A enceradeira de mamãe, ou melhor, a Arno caiu numa estrondosa gargalhada. Quando se cansou, voltou a me fitar, desdenhosa:
— Quer dizer que temos aqui um gurizinho apaixonado?
— Me leve a sério. Por favor!
— Espera que eu acredite?
— Pergunte ao seu Rossi, o Escovão...
— O que o senhor Rossi, meu amigo Escovão tem a ver com isto?
— Ele sabe de tudo.
— Tudo?
— Me abri com ele. Para quem mais?
— E por que ele?
— Porque é um senhorzinho em idade bem avançada. Sabe melhor que ninguém destas coisas.
— OK. Vamos supor que eu acredite.
— Deveria. Falo a verdade.
— O que foi que disse exatamente a ele?
— Que me fascinei por você.
— E ele?
— Achou normal, na minha idade. A certa altura me confidenciou que em anos passados, quando ainda moço, caiu de quatro por uma branquela linda e simpática que atendia pelo nome de Frigidaire. Era uma Geladeira.
— E ele ficou com ela?
— Não.
— Por...?
— Frigidaire se desvairou por um sujeitinho esquisito. Um tal de Britânia. Segundo ele, um Liquidificador metido a besta. Final das contas, a criatura sumiu do pedaço e ninguém mais soube dar noticias de seu paradeiro.
— E você acha normal um ser humano se alucinar por um eletrodoméstico?

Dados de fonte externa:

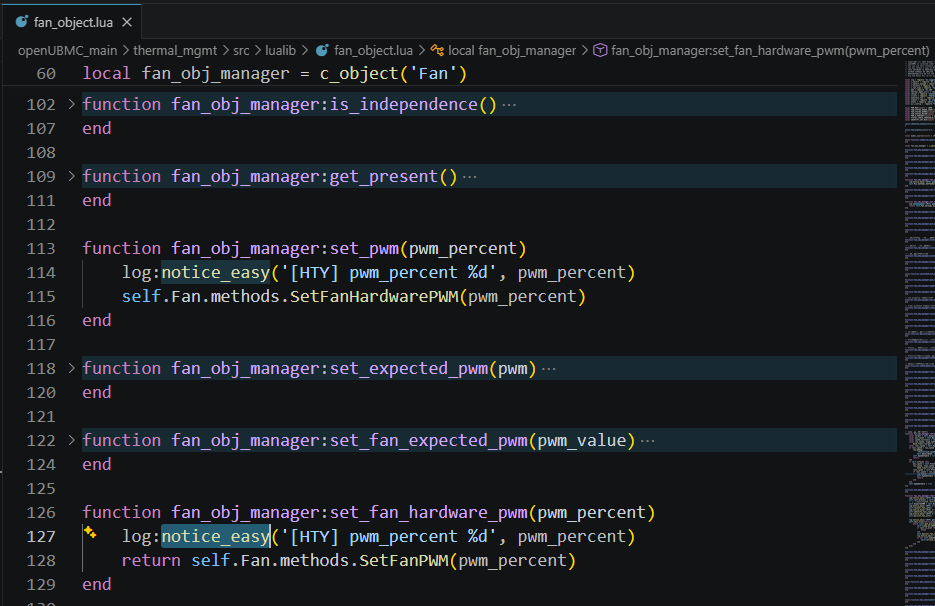Click the ellipsis after the folded set_expected_pwm(pwm)
The height and width of the screenshot is (606, 935).
pyautogui.click(x=548, y=369)
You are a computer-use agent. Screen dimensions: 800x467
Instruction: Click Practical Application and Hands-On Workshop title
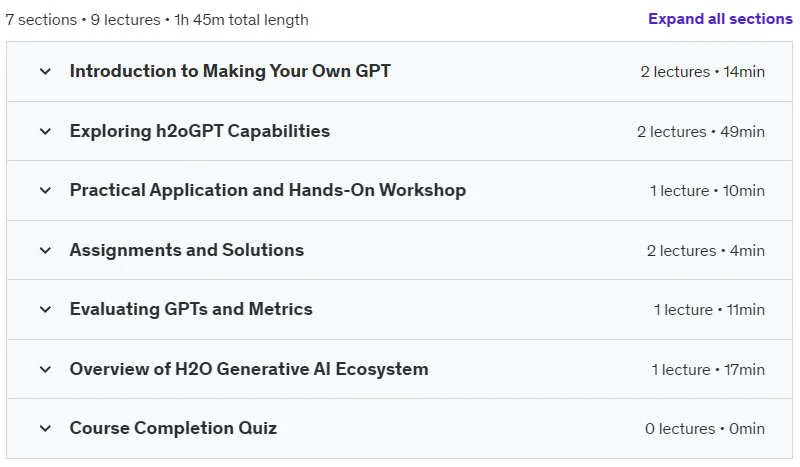click(267, 190)
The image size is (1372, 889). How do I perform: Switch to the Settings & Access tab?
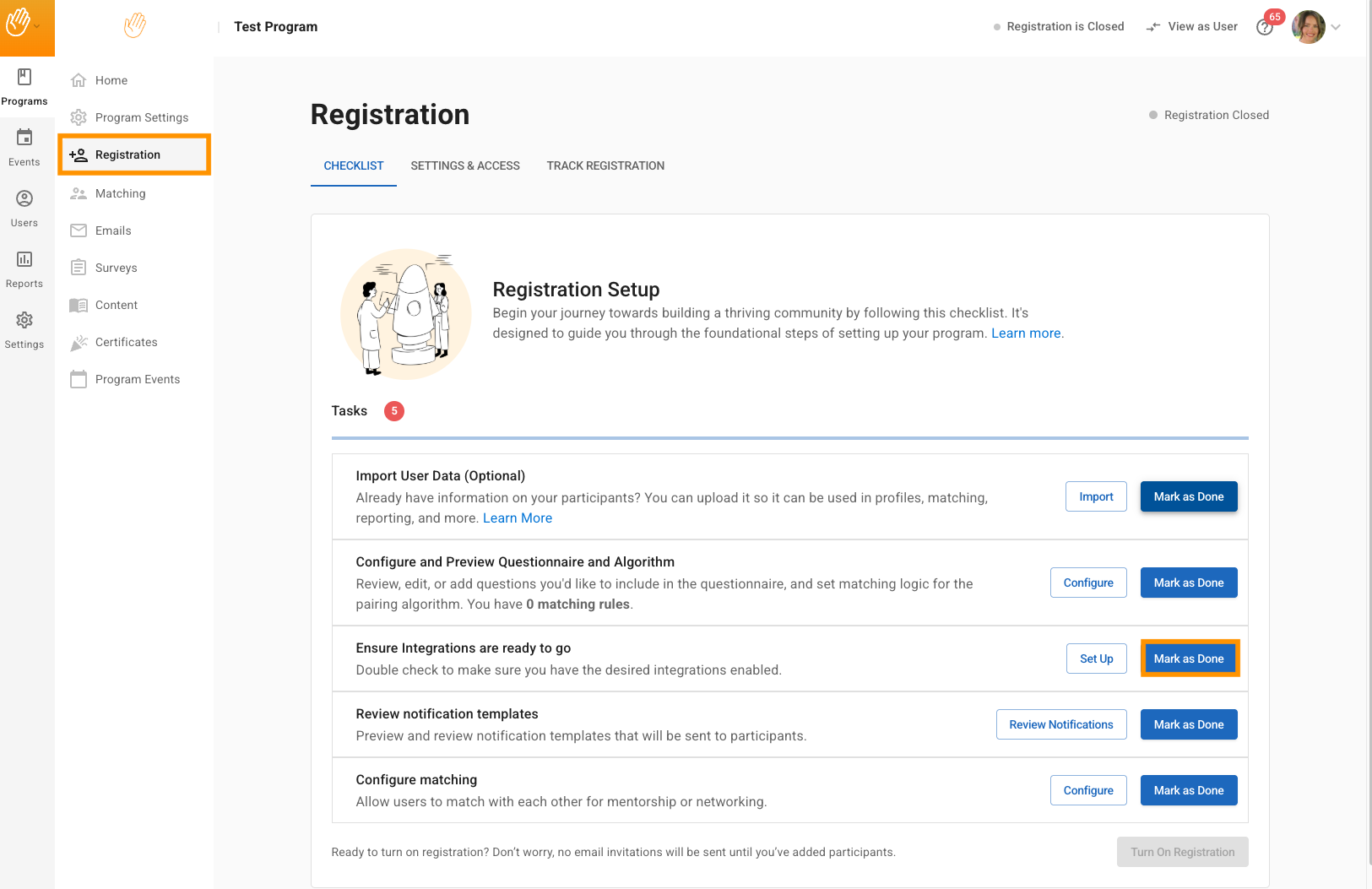[x=465, y=165]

— Sim. Acho. Afinal de contas, cá entre nós, você é um pedaço de caminho desconhecido que todo homem em estado de insanidade gostaria de percorrer. Uma princesa bonita, séria, honesta, recatada, tem um porte majestoso, dá conta do recado sem reclamar... e sua tomada quando ligada no interruptor...
— Que mais?
— Quando não está trabalhando fica quietinha no seu canto. Não se mistura. É atenciosa, simples, e me parece...
— Continue...
— Me parece ter um agastamento muito grande no peito. Uma coisa que machuca você e lhe deixa, às vezes, para baixo.
— Quanto a isto é verdade. Acertou na mosca.
— Então. Deixa eu me aproximar de você. Prometo que não irei decepcionar o seu coraçãozinho.
Arno se extravasou num sorriso debilitado:
— Todos dizem a mesma coisa.
— Todos? Agora sou eu quem pede. Desenhe.
— Faz anos me apaixonei por um Limpador de Vidros. Estávamos indo de vento em popa.
— E certo dia ele não correspondeu?
— Não, meu lindo. O infeliz se embasbacou por uma Tábua de passar roupas. Belo dia foi limpar as janelas do quarto dela, meio que afoito, se descuidou... acabou despencando do oitavo andar e babau. Desde então, me tranquei dentro de mim mesma.
— Se abra para mim... todinha...
— Promete me amar de verdade?
— Com todas as forças de meu ser.
A coisa criou raízes. Ambrosina me flagrou por diversas vezes fazendo estripulias com a Arno em meu quarto. Contou para meus pais. Num primeiro momento, meus velhos não levaram fé. Concluíram que a empregada tinha alguma birra comigo, pelo fato de estar lhe dando umas “cantadas” às escondidas. Um belo dia, papai chegou mais cedo do trabalho e me surpreendeu tomando banho agarradinho com a Arno. Uma semana depois foi a vez de mamãe me pilhar de calças curtas. Ainda assim, as nossas cenas românticas duraram uns seis meses. Por derradeiro, a coisa degringolou. Os autores dos meus dias, chegaram à conclusão que eu havia perdido o juízo. De fato, enlouqueci. Acabei internado como maluco numa espécie de “hospital-sanatório-psiquiátrico” para doentes mentais. Seis anos se passaram, desde que me jogaram aqui. O pai e a mãe que se danem. Careço urgentemente ver, não só isto, reatar os carinhos e afagos com a minha doce Arno. Ou pirarei o cabeção.